→ **YOUR TASK**
Write out each entry word for word.

┌────────

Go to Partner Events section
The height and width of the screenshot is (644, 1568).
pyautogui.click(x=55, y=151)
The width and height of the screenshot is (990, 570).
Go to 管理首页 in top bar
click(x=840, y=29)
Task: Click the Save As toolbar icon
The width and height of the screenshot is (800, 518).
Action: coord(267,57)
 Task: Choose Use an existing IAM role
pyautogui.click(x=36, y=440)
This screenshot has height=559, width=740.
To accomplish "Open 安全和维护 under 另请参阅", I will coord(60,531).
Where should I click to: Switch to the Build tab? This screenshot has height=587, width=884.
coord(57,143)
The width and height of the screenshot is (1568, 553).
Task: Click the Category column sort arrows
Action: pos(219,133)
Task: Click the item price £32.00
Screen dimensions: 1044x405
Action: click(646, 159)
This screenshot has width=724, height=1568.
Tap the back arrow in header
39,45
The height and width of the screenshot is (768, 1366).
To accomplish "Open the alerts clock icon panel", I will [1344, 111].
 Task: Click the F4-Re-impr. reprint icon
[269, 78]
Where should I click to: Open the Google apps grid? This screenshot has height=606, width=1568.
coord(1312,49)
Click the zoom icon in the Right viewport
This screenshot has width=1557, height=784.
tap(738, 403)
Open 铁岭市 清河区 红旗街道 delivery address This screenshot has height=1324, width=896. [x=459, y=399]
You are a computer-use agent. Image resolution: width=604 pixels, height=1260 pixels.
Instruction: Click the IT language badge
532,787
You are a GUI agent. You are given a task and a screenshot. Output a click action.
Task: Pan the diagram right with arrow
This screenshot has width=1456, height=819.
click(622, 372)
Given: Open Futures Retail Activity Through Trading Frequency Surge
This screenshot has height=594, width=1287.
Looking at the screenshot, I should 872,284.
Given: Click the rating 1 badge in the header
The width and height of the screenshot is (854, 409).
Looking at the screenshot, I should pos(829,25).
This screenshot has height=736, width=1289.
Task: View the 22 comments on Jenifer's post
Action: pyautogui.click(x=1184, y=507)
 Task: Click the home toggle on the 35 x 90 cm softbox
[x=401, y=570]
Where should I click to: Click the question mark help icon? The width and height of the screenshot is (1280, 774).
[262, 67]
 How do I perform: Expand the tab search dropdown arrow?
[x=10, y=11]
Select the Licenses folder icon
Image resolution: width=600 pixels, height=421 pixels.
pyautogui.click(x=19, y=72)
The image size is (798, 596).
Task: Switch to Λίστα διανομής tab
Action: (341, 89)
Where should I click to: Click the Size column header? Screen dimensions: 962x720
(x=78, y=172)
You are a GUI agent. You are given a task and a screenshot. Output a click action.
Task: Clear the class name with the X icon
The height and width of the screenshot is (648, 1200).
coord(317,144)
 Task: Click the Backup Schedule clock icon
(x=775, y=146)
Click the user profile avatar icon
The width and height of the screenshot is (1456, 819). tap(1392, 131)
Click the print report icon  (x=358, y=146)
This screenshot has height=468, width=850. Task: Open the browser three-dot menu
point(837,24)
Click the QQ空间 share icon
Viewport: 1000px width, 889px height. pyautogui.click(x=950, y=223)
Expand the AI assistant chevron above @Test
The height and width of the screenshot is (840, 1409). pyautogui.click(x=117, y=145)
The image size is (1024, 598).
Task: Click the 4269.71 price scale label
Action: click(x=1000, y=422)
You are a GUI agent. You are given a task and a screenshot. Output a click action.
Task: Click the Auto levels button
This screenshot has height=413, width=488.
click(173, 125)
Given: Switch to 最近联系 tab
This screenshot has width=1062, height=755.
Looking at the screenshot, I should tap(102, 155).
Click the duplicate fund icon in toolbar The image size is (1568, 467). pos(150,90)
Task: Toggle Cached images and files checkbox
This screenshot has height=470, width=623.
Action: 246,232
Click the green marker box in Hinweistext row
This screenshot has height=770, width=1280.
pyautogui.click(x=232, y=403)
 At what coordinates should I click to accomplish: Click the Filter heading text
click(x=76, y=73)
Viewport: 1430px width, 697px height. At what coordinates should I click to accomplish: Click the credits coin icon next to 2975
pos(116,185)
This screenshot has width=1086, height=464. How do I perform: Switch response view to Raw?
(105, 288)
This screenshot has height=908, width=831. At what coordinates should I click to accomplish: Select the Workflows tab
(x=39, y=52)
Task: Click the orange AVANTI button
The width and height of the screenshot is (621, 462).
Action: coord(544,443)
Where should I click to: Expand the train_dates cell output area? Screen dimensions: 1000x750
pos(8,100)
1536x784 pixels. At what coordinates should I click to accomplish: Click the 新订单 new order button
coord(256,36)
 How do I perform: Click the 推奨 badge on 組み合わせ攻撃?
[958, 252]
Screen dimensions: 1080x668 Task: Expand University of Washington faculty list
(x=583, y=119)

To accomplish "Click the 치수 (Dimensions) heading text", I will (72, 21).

└────────

→ **RESPONSE TO THIS TASK**
Go to Partner Events section
The height and width of the screenshot is (644, 1568).
pyautogui.click(x=55, y=151)
The width and height of the screenshot is (990, 570).
Go to 管理首页 in top bar
click(x=840, y=29)
Task: Click the Save As toolbar icon
The width and height of the screenshot is (800, 518).
Action: coord(267,57)
 Task: Choose Use an existing IAM role
pyautogui.click(x=36, y=440)
This screenshot has height=559, width=740.
To accomplish "Open 安全和维护 under 另请参阅", I will coord(60,531).
Where should I click to: Switch to the Build tab? This screenshot has height=587, width=884.
coord(57,143)
The width and height of the screenshot is (1568, 553).
Task: Click the Category column sort arrows
Action: pos(219,133)
Task: Click the item price £32.00
Screen dimensions: 1044x405
Action: click(646, 159)
This screenshot has width=724, height=1568.
Tap the back arrow in header
39,45
The height and width of the screenshot is (768, 1366).
To accomplish "Open the alerts clock icon panel", I will [1344, 111].
 Task: Click the F4-Re-impr. reprint icon
[269, 78]
Where should I click to: Open the Google apps grid? This screenshot has height=606, width=1568.
coord(1312,49)
Click the zoom icon in the Right viewport
This screenshot has width=1557, height=784.
tap(738, 403)
Open 铁岭市 清河区 红旗街道 delivery address This screenshot has height=1324, width=896. [x=459, y=399]
You are a computer-use agent. Image resolution: width=604 pixels, height=1260 pixels.
Instruction: Click the IT language badge
532,787
You are a GUI agent. You are given a task and a screenshot. Output a click action.
Task: Pan the diagram right with arrow
This screenshot has width=1456, height=819.
click(622, 372)
Given: Open Futures Retail Activity Through Trading Frequency Surge
This screenshot has height=594, width=1287.
Looking at the screenshot, I should 872,284.
Given: Click the rating 1 badge in the header
The width and height of the screenshot is (854, 409).
Looking at the screenshot, I should pos(829,25).
This screenshot has height=736, width=1289.
Task: View the 22 comments on Jenifer's post
Action: pyautogui.click(x=1184, y=507)
 Task: Click the home toggle on the 35 x 90 cm softbox
[x=401, y=570]
Where should I click to: Click the question mark help icon? The width and height of the screenshot is (1280, 774).
[262, 67]
 How do I perform: Expand the tab search dropdown arrow?
[x=10, y=11]
Select the Licenses folder icon
Image resolution: width=600 pixels, height=421 pixels.
pyautogui.click(x=19, y=72)
The image size is (798, 596).
Task: Switch to Λίστα διανομής tab
Action: (341, 89)
Where should I click to: Click the Size column header? Screen dimensions: 962x720
(x=78, y=172)
You are a GUI agent. You are given a task and a screenshot. Output a click action.
Task: Clear the class name with the X icon
The height and width of the screenshot is (648, 1200).
coord(317,144)
 Task: Click the Backup Schedule clock icon
(x=775, y=146)
Click the user profile avatar icon
The width and height of the screenshot is (1456, 819). tap(1392, 131)
Click the print report icon  (x=358, y=146)
This screenshot has height=468, width=850. Task: Open the browser three-dot menu
point(837,24)
Click the QQ空间 share icon
Viewport: 1000px width, 889px height. pyautogui.click(x=950, y=223)
Expand the AI assistant chevron above @Test
The height and width of the screenshot is (840, 1409). pyautogui.click(x=117, y=145)
The image size is (1024, 598).
Task: Click the 4269.71 price scale label
Action: click(x=1000, y=422)
You are a GUI agent. You are given a task and a screenshot. Output a click action.
Task: Click the Auto levels button
This screenshot has height=413, width=488.
click(173, 125)
Given: Switch to 最近联系 tab
This screenshot has width=1062, height=755.
Looking at the screenshot, I should tap(102, 155).
Click the duplicate fund icon in toolbar The image size is (1568, 467). pos(150,90)
Task: Toggle Cached images and files checkbox
This screenshot has height=470, width=623.
Action: 246,232
Click the green marker box in Hinweistext row
This screenshot has height=770, width=1280.
pyautogui.click(x=232, y=403)
 At what coordinates should I click to accomplish: Click the Filter heading text
click(x=76, y=73)
Viewport: 1430px width, 697px height. At what coordinates should I click to accomplish: Click the credits coin icon next to 2975
pos(116,185)
This screenshot has width=1086, height=464. How do I perform: Switch response view to Raw?
(105, 288)
This screenshot has height=908, width=831. At what coordinates should I click to accomplish: Select the Workflows tab
(x=39, y=52)
Task: Click the orange AVANTI button
The width and height of the screenshot is (621, 462).
Action: coord(544,443)
Where should I click to: Expand the train_dates cell output area? Screen dimensions: 1000x750
pos(8,100)
1536x784 pixels. At what coordinates should I click to accomplish: Click the 新订单 new order button
coord(256,36)
 How do I perform: Click the 推奨 badge on 組み合わせ攻撃?
[958, 252]
Screen dimensions: 1080x668 Task: Expand University of Washington faculty list
(x=583, y=119)

To accomplish "Click the 치수 (Dimensions) heading text", I will (72, 21).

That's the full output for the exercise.